Storing chat messages for a messaging microservice


I am making a real-time based chat microservice and this is my first time making such application. I am kind of confused on how to store the conversations because I think storing them in a database (Cassandra or whatever) is not an optimal solution for the long run.

I've read about Apache Kafka and found that this could be a solution to my problem. Thus, I'm not quite sure if I'm there yet. I just need to know If Kafka is enough without the need of an external database (Just talking about the data related to the messages though, not the users or any other type of data I may need). Because I've read that Kafka provides in its topics the option to use a retention time of "-1" which basically means forever, but AS LONG AS THE SERVER IS RUNNING while I'm not sure I can keep the same server running forever, could someone please clarify this for me ?


Solution

  • read about Apache Kafka and found that this could be a solution to my problem.... need to know If Kafka is enough

    For (temporary) storage of the event itself, sure. For message delivery to clients, no.

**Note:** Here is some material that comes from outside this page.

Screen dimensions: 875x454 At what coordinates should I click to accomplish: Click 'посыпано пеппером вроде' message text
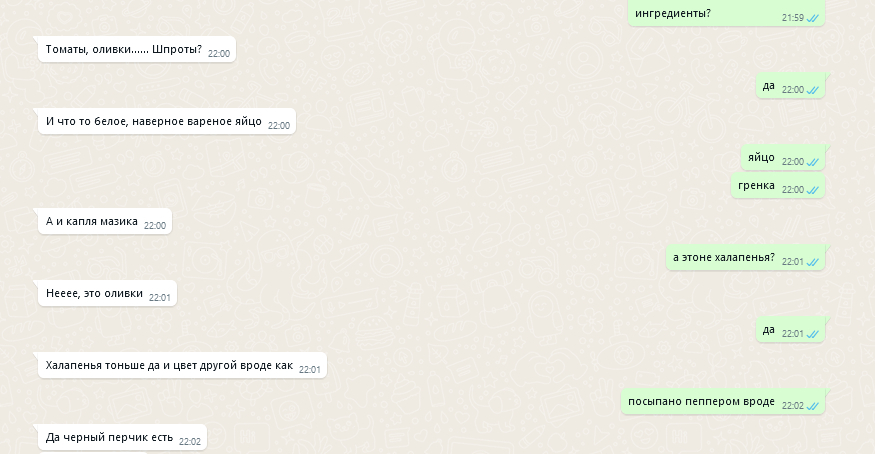point(701,402)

    Some extreme examples come up immediately when considering using any message broker

    • you have one topic per "chat conversation", and your chat app becomes really popular - you now have hundreds of thousands of topics, which Kafka cannot handle. A database can be filtered/sharded/partitioned by many fields, including user id
    • chat messages must be ordered, therefore you could really one use one partition for all topics ; with a database, you can always order by timestamp at query time
    • If you used a "firehose" approach of one topic with all messages from everybody, then redistribute the data downstream, then infrequent clients are going to lag behind the most frequent user-client because there are more messages to process.

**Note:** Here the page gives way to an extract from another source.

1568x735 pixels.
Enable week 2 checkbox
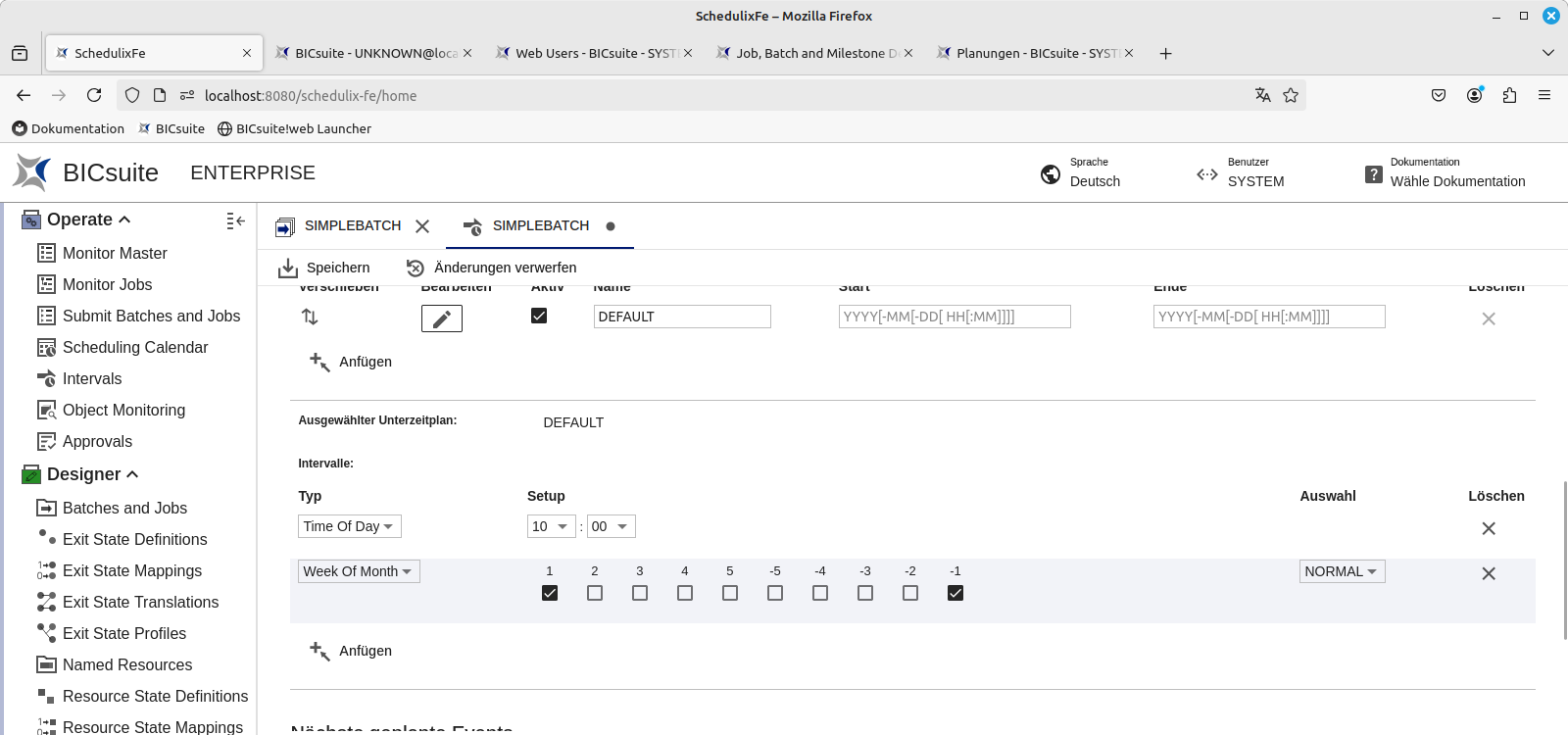click(595, 593)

    Most importantly, chat apps are frontend applications; Kafka is a backend technology and doesn't "push" to frontend services. For mobile/browser use-cases, you wouldn't have access to embed a Kafka consumer in them. A REST API layer would have to be added to request messages, just as it would with a database.

    A better design would be to generate message events rather than store message data - E.g. "At time T, user X send 'M' message with content C to location/users L"... A topic with that data does not need to be persisted forever, just long enough to be consumed. And still, with all that information, you then need to consider topic partitioning for scalability, then you can filter and dump that into some more persistent location because your user-facing application wouldn't be consuming every single one of those events.

    I'm not sure I can keep the same server running forever

    Someone will have to. Use a hosted solution, if you cannot.